Reverses the differencing transformation by reconstructing the original
values from the differenced fitted values. This is used when fitted=True
to restore the fitted predictions to the original scale.
Parameters:
| Name | Type | Description | Default |
|---|
ga | GroupedArray | GroupedArray containing the differenced fitted values. | required |
Returns:
| Type | Description |
|---|
GroupedArray | GroupedArray with fitted values in the original scale. |
Raises:
| Type | Description |
|---|
ValueError | If fitted differences are smaller than provided target. |
AutoSeasonalDifferences
AutoSeasonalDifferences(season_length, max_diffs, n_seasons=10)
Bases: AutoDifferences
Find and apply the optimal number of seasonal differences to each group.
Parameters:
| Name | Type | Description | Default |
|---|
season_length | int | Length of the seasonal period. | required |
max_diffs | int | Maximum number of differences to apply. | required |
n_seasons | int | Number of seasons to use to determine the number of differences. Defaults to 10. If None will use all samples, otherwise season_length * n_seasons samples will be used for the test. Smaller values will be faster but could be less accurate. | 10 |
inverse_transform_fitted(ga)
Inverse transform fitted values.
Reverses the differencing transformation by reconstructing the original
values from the differenced fitted values. This is used when fitted=True
to restore the fitted predictions to the original scale.
Parameters:
| Name | Type | Description | Default |
|---|
ga | GroupedArray | GroupedArray containing the differenced fitted values. | required |
Returns:
| Type | Description |
|---|
GroupedArray | GroupedArray with fitted values in the original scale. |
Raises:
| Type | Description |
|---|
ValueError | If fitted differences are smaller than provided target. |
AutoSeasonalityAndDifferences
AutoSeasonalityAndDifferences(max_season_length, max_diffs, n_seasons=10)
Bases: AutoDifferences
Find the length of the seasonal period and apply the optimal number of differences to each group.
Parameters:
| Name | Type | Description | Default |
|---|
max_season_length | int | Maximum length of the seasonal period. | required |
max_diffs | int | Maximum number of differences to apply. | required |
n_seasons | int | Number of seasons to use to determine the number of differences. Defaults to 10. If None will use all samples, otherwise max_season_length * n_seasons samples will be used for the test. Smaller values will be faster but could be less accurate. | 10 |
Raises:
| Type | Description |
|---|
ValueError | If any series has fewer than max_diffs + 4 observations. This ensures that after differencing, there are at least 4 observations remaining for STL decomposition (minimum 2 periods × minimum period of 2). |
inverse_transform_fitted(ga)
Inverse transform fitted values.
Reverses the differencing transformation by reconstructing the original
values from the differenced fitted values. This is used when fitted=True
to restore the fitted predictions to the original scale.
Parameters:
| Name | Type | Description | Default |
|---|
ga | GroupedArray | GroupedArray containing the differenced fitted values. | required |
Returns:
| Type | Description |
|---|
GroupedArray | GroupedArray with fitted values in the original scale. |
Raises:
| Type | Description |
|---|
ValueError | If fitted differences are smaller than provided target. |
def test_scaler(sc, series):
id_counts = counts_by_id(series, 'unique_id')
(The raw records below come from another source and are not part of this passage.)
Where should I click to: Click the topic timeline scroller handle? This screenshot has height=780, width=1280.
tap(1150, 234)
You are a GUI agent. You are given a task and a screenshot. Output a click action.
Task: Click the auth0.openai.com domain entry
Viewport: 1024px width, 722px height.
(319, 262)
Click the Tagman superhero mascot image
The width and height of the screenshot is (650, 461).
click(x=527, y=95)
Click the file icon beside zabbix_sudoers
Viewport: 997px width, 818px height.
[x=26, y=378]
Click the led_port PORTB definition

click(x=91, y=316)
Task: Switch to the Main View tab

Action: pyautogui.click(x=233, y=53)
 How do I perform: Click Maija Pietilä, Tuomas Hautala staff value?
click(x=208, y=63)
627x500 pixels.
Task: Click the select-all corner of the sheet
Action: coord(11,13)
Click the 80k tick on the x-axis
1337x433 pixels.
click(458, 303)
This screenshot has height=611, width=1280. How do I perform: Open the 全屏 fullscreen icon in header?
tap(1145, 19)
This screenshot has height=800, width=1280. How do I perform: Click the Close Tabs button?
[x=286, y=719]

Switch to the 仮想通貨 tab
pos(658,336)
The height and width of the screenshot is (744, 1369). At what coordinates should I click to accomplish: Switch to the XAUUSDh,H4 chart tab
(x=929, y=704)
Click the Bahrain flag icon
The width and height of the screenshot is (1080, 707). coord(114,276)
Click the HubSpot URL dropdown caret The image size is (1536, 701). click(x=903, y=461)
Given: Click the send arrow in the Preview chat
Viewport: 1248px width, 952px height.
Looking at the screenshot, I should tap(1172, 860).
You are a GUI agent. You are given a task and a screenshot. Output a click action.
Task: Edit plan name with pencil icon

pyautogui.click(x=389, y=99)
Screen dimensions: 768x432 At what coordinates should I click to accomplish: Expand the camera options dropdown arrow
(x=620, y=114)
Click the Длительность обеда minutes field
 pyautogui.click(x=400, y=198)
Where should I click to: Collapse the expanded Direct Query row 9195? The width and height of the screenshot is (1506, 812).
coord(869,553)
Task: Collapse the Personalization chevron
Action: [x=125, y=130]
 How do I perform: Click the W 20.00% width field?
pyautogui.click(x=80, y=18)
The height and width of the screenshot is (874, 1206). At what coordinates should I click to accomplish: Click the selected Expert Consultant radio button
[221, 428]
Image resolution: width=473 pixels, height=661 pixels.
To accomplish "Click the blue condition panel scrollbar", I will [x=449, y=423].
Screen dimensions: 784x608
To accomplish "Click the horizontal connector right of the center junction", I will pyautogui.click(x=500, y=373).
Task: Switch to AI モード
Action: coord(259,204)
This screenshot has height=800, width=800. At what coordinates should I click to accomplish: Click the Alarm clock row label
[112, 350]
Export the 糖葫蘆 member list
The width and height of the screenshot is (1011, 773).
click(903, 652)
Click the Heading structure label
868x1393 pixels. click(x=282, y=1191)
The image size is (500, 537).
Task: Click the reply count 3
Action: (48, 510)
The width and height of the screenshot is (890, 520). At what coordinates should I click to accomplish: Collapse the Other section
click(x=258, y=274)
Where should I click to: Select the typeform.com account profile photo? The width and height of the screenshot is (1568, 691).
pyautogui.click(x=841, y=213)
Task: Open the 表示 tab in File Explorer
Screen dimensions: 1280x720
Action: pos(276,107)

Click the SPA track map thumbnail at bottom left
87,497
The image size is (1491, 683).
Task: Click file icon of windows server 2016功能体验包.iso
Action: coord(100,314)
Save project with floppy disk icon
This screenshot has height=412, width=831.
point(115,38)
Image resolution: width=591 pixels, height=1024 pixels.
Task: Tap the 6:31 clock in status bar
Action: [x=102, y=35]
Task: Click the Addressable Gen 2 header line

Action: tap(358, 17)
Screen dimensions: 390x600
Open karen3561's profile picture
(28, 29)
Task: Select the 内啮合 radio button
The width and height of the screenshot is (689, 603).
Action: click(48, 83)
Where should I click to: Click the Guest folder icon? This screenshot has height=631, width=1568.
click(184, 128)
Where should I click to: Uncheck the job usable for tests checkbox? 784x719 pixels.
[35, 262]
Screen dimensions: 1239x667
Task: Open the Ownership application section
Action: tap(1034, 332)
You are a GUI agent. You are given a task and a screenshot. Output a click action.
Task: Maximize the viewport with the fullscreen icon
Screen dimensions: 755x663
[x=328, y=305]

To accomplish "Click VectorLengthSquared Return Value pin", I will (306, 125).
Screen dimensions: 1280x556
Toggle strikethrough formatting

indptr = np.append(0, id_counts['counts'].cumsum())
ga = GroupedArray(series['y'].values, indptr)
transformed = sc.fit_transform(ga)
np.testing.assert_allclose(
sc.inverse_transform(transformed).data,
ga.data,
)
transformed2 = sc.update(ga)
np.testing.assert_allclose(transformed.data, transformed2.data)
idxs = [0, 7]
subset = ga.take(idxs)
transformed_subset = transformed.take(idxs)
subsc = sc.take(idxs)
np.testing.assert_allclose(
subsc.inverse_transform(transformed_subset).data,
subset.data,
)
stacked = sc.stack([sc, sc])
stacked_stats = stacked.scaler_.stats_
np.testing.assert_allclose(
stacked_stats,
np.tile(sc.scaler_.stats_, (2, 1)),
)
LocalStandardScaler
Bases: _BaseLocalScaler
Standardizes each serie by subtracting its mean and dividing by its standard deviation.
LocalMinMaxScaler
Bases: _BaseLocalScaler
Scales each serie to be in the [0, 1] interval.
LocalRobustScaler
Bases: _BaseLocalScaler
Scaler robust to outliers.
Parameters:
| Name | Type | Description | Default |
|---|
scale | str | Statistic to use for scaling. Can be either ‘iqr’ (Inter Quartile Range) or ‘mad’ (Median Asbolute Deviation). Defaults to ‘iqr’. | required |
LocalBoxCox
Bases: _BaseLocalScaler
Finds the optimum lambda for each serie and applies the Box-Cox transformation
GlobalSklearnTransformer(transformer)
Bases: BaseTargetTransform
Applies the same scikit-learn transformer to all series.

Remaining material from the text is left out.